This ball was not too formal; one did not need a long gown or tuxedos. A nice dress would do. I went with Zsuzska and Laci and had a most miserable time there. Zsuzska and Laci were wrapped into each other, my existence forgotten. Norbie wasn’t there. I knew no-one and hardly danced. I kind of hid myself behind one of the pillars of the Hall and was ready to cry. I did not want to go back to my high school for the third year; for I wanted to go to acting school and I started to take steps to achieve that. I felt all mixed up about my future, didn’t know what I should do, but I knew that I had to say goodbye to Norbie. He was not for me, he never was. The whole thing was my school-girlish infatuation. Some of us dream of movie stars and some of shy, silent boys on streetcars.
Well, goodbye. I am 16 now; it’s time to learn to kiss real boys. It was 1954, the month was May, my birth month. I wasn’t working yet for the summer, but I started looking for a part time job. In the mean time I was feeling wretched, frustrated with my life and I was missing Norbie. Attending acting school presented problems, I had to decide whether to continue with high school and bookkeeping studies, or else attend acting school outside of Budapest, somewhere in the North Country, for that was the only availability open for me at the time.
One Saturday afternoon I went over to Zsuzska`s place, hoping to find her home. I did. She likewise was doing nothing. I suggested, “Let’s go streetcar riding.”
“Which way?” Zsuzska asked as we were waiting for our transport to arrive. “Do you want to go into the city?”
“Let’s go the other way. Out to the suburbs. Norbie must live somewhere there. Let’s do our usual line, just go the other way, outward.”
“Idiot.” Zsuzska said, but we boarded as the streetcar arrived. We travelled through several stops. I was soaking up the scenery around me. The houses were getting smaller, surrounded by gardens and dotted by some small shops. I allowed myself to take pleasure in the knowledge that Norbie must have been boarding the streetcar somewhere around here, for we were almost at the end of the line.
Suddenly I agreed with Zsuzska’s endearment for me. “Idiot,” I said to myself. Once and for all I had to forget this nonsense. No more thinking of Norbie, I decided. “Let’s get off here and walk a little,” I suggested to my friend when the streetcar came to the next stop. She agreed and we got off and started walking back, toward home, on the almost deserted, quiet sidewalk. “I may never see Norbie again” I thought, feeling sad again for a moment, but at the same time understanding that my infatuation with this stranger must come to the end now. Then we were just walking by a shop and I fleetingly glanced inside of it through the wide open entrance door. It was a men’s clothing store, and there, standing by the counter, was Norbie. Suddenly he turned his head toward the street and we saw each other.
“Zsuzska, oh my god, Zsuzska, guess what? It’s Norbie! Oh my god, don’t look, but yes, look, is he coming out?” Somehow I kept on walking.
“It’s Norbie. He is in that clothing store we just passed. He must have bought something in there, I think. I saw him just now as we were passing front of the store. He must live somewhere close by.”

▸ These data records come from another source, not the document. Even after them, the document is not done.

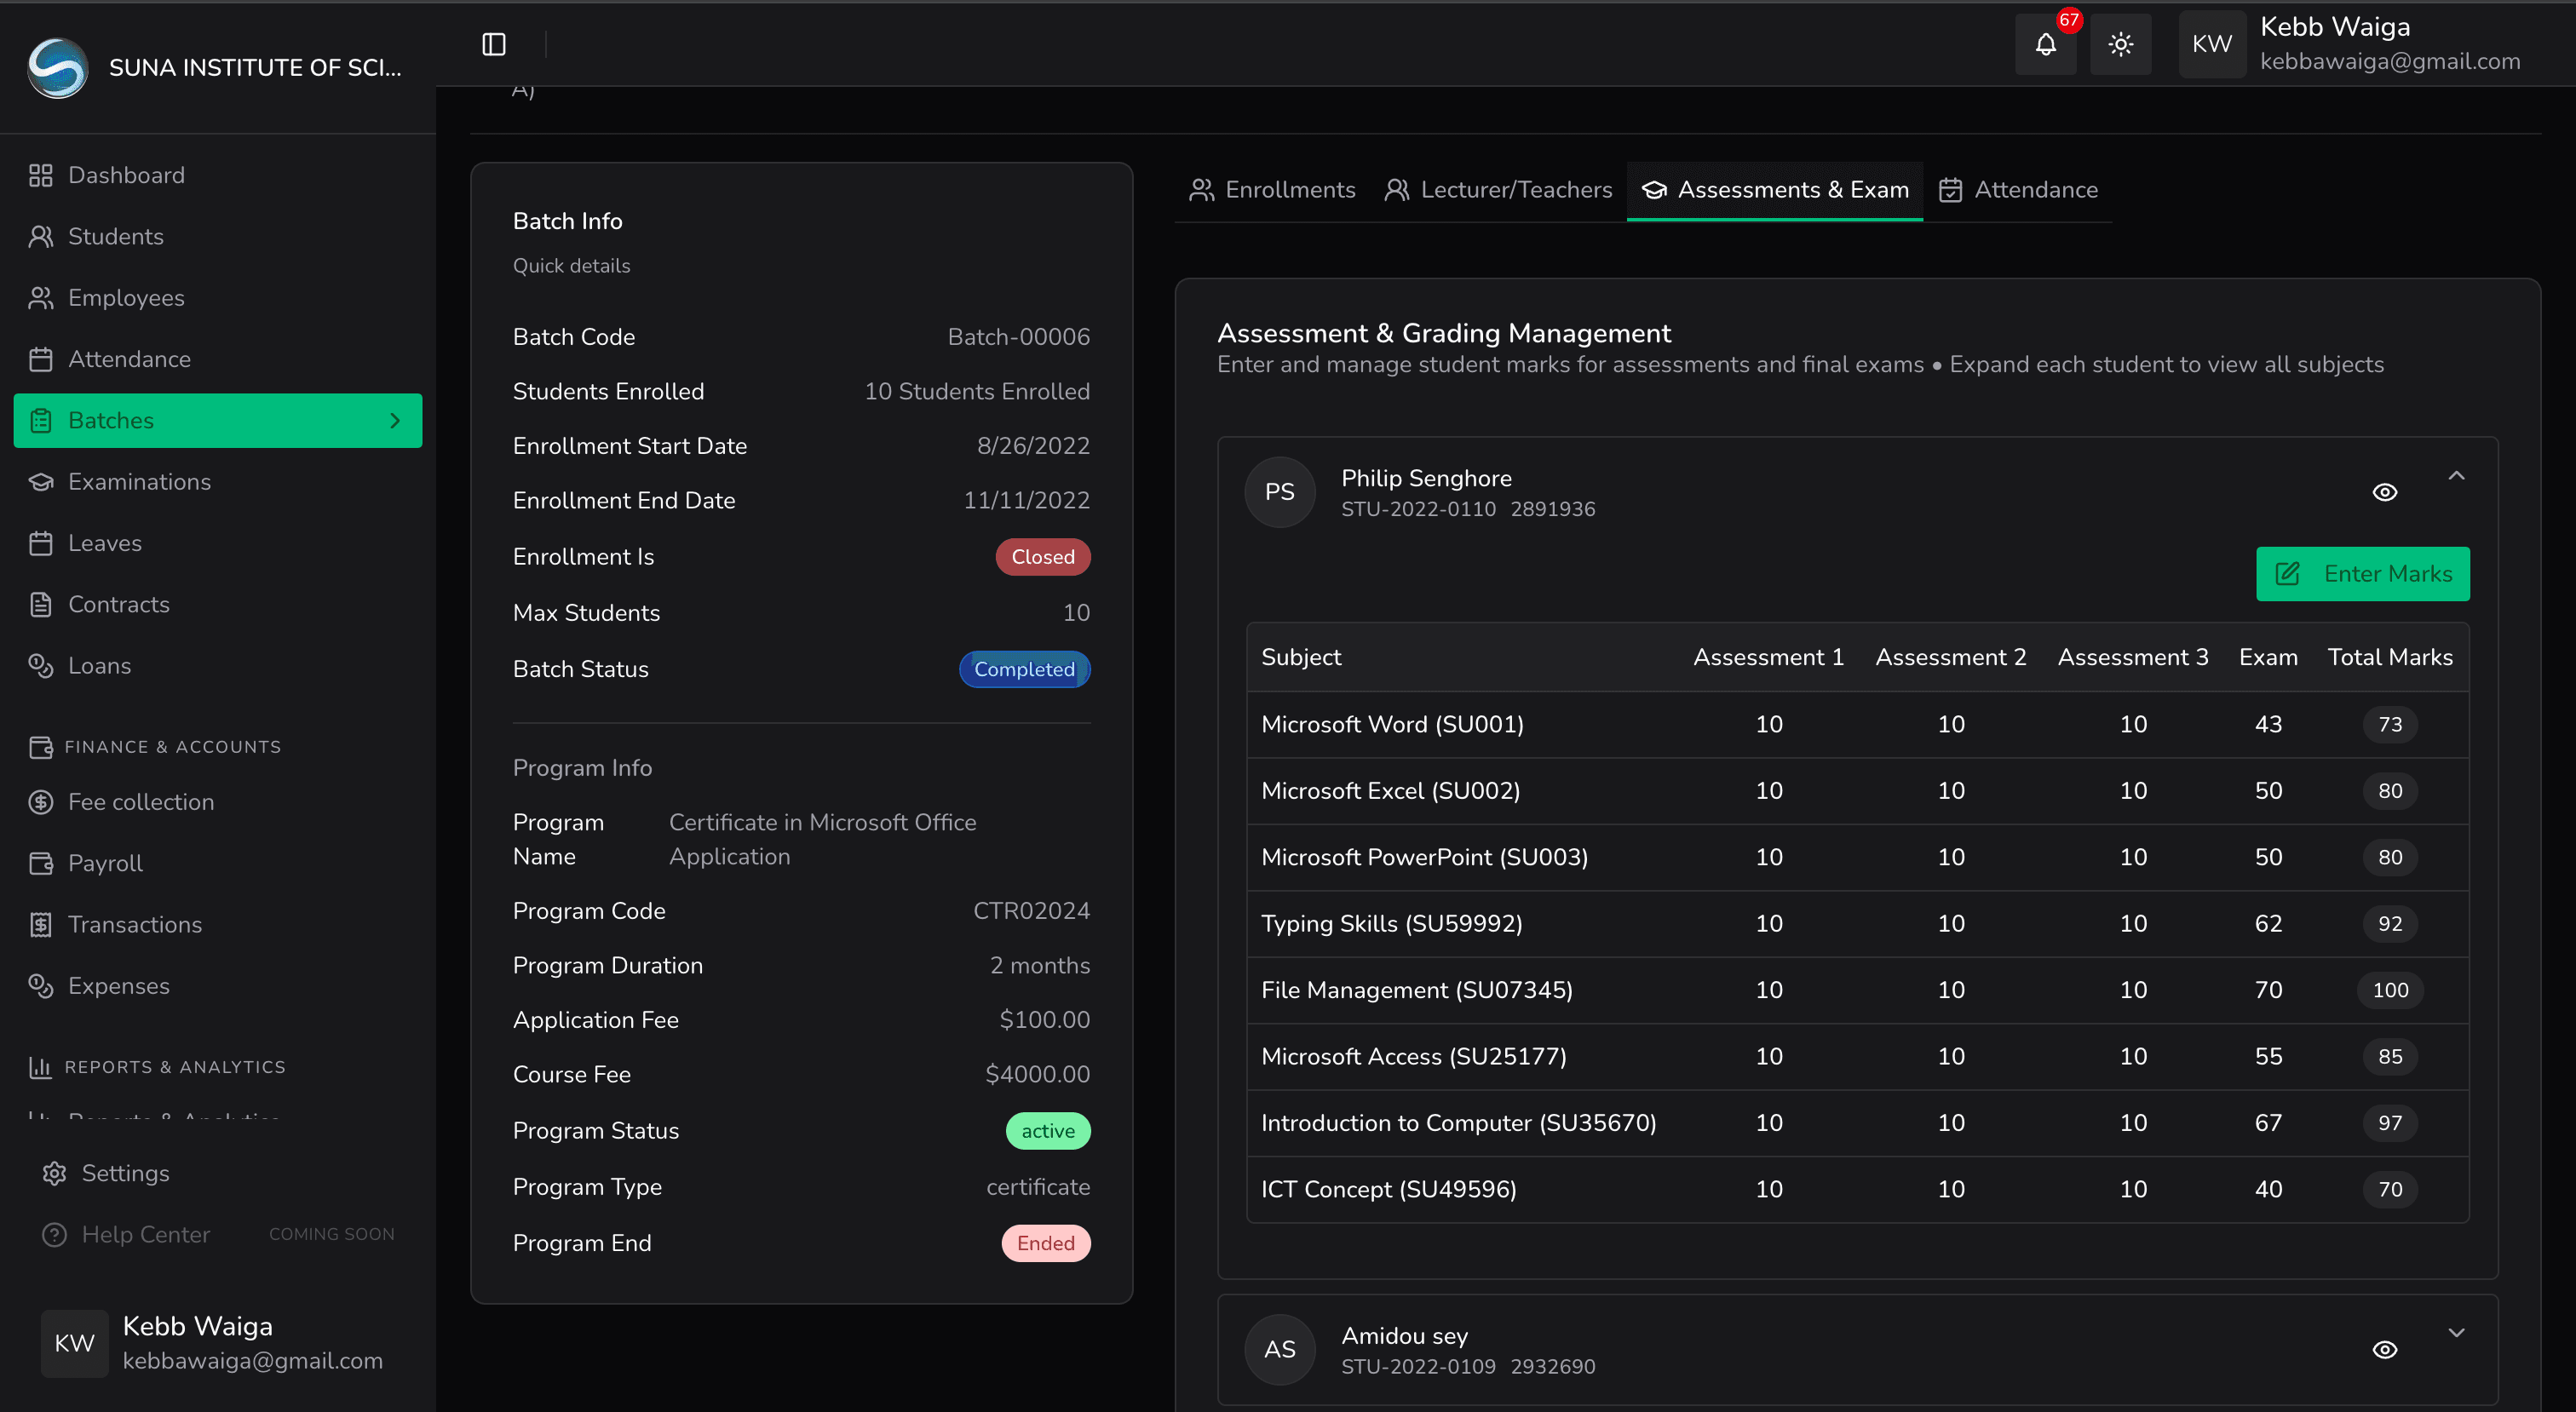Open Settings gear in sidebar
The width and height of the screenshot is (2576, 1412).
(125, 1173)
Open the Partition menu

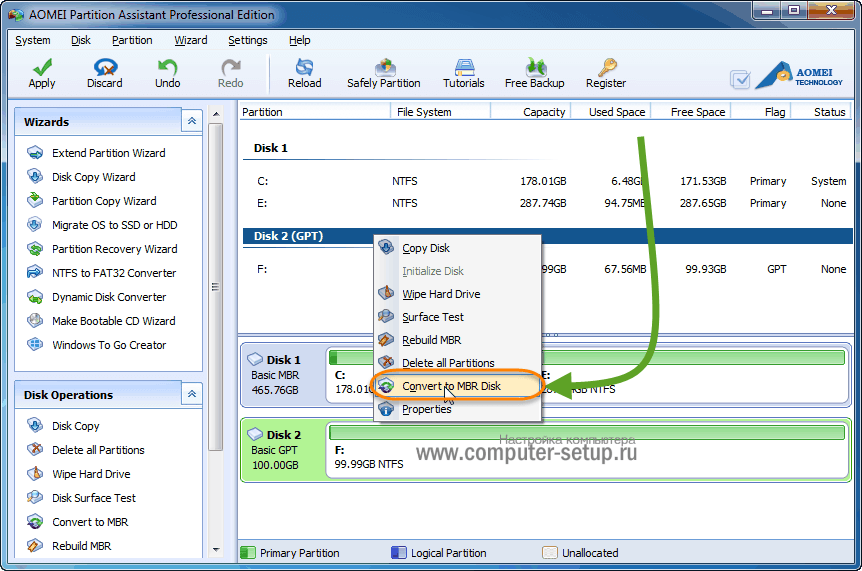point(132,40)
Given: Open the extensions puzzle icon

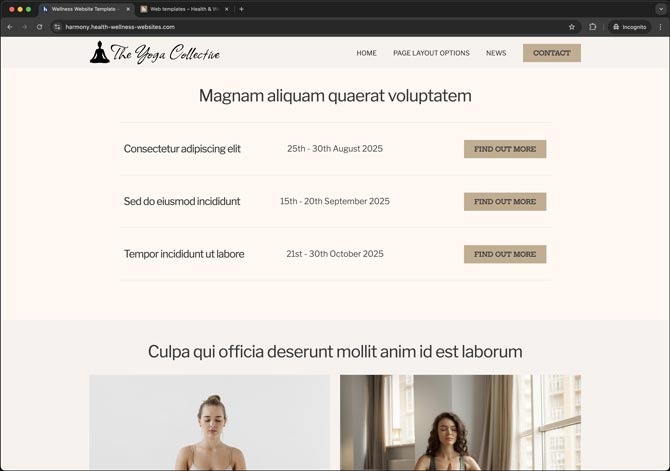Looking at the screenshot, I should click(593, 27).
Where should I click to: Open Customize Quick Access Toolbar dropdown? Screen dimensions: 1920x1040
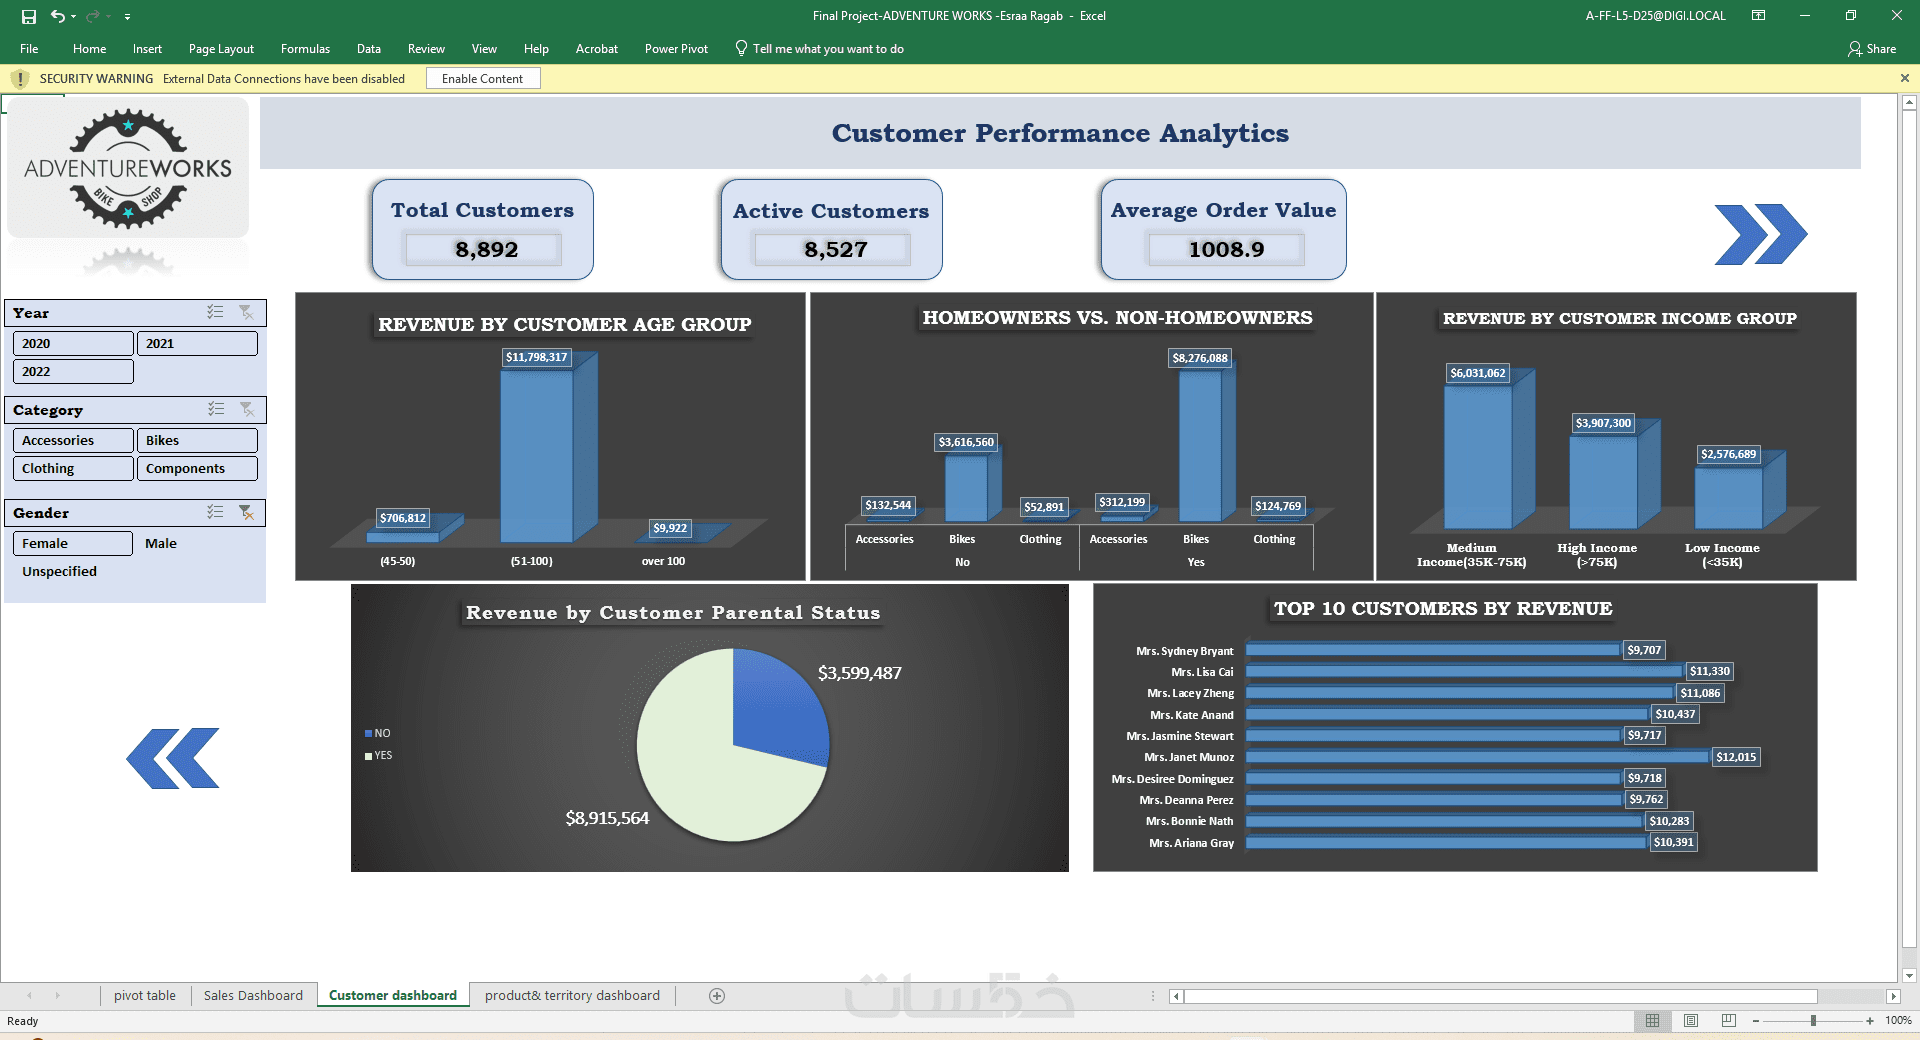point(127,17)
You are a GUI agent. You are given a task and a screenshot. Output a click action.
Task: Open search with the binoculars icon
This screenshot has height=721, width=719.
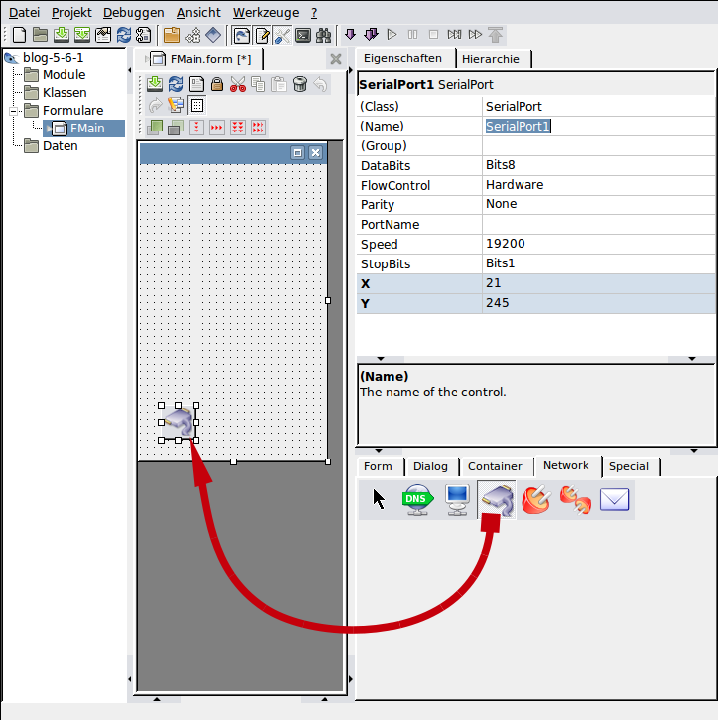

Zsuzska looked incredulous. She stopped and looked behind her. “He is walking after us,” she stated very calmly
“Oh, Zsuzska, I whispered now. Let’s walk slowly.” I had butterflies in my stomach and in my head and everywhere else that was me. And we walked, slowly, in a very-very ladylike way, my previous resolve about Norbie all forgotten.
He caught up with us. “Good afternoon, young ladies. Surprised to see you here, on my domain. You’re far from your homes.” He was smiling at us, a lovely smile, with many- many nice white teeth..
Zsuzska was the one to answer for I was still thunderstruck. “We came streetcar riding with our passes. We do that often. Today we rode out here, then Maria thought we should walk back home, so we got off the streetcar and here we are.”
“So glad you did,” said Norbie with another lovely smile. “I think it’s about time I introduced myself. Hope you don’t think I’m too forward. After all we’re old friends.” He held his hand out.
“Not at all. It’s about time.” Zsuzska echoed as they shook hands first, then my hand was in his. “Maria M.” I said.
“Bela D,” said he.
Whoo? I recovered and smiled at him with all of the radiance in my heart. “This is Zsuzsanna E. My best friend.”
“It’s a lovely afternoon for a walk, and it’s a pleasure to meet you here, he stated. May I walk with you two for a bit?”
“Please do, we’ll enjoy your company.” By now I was beaming with a smile.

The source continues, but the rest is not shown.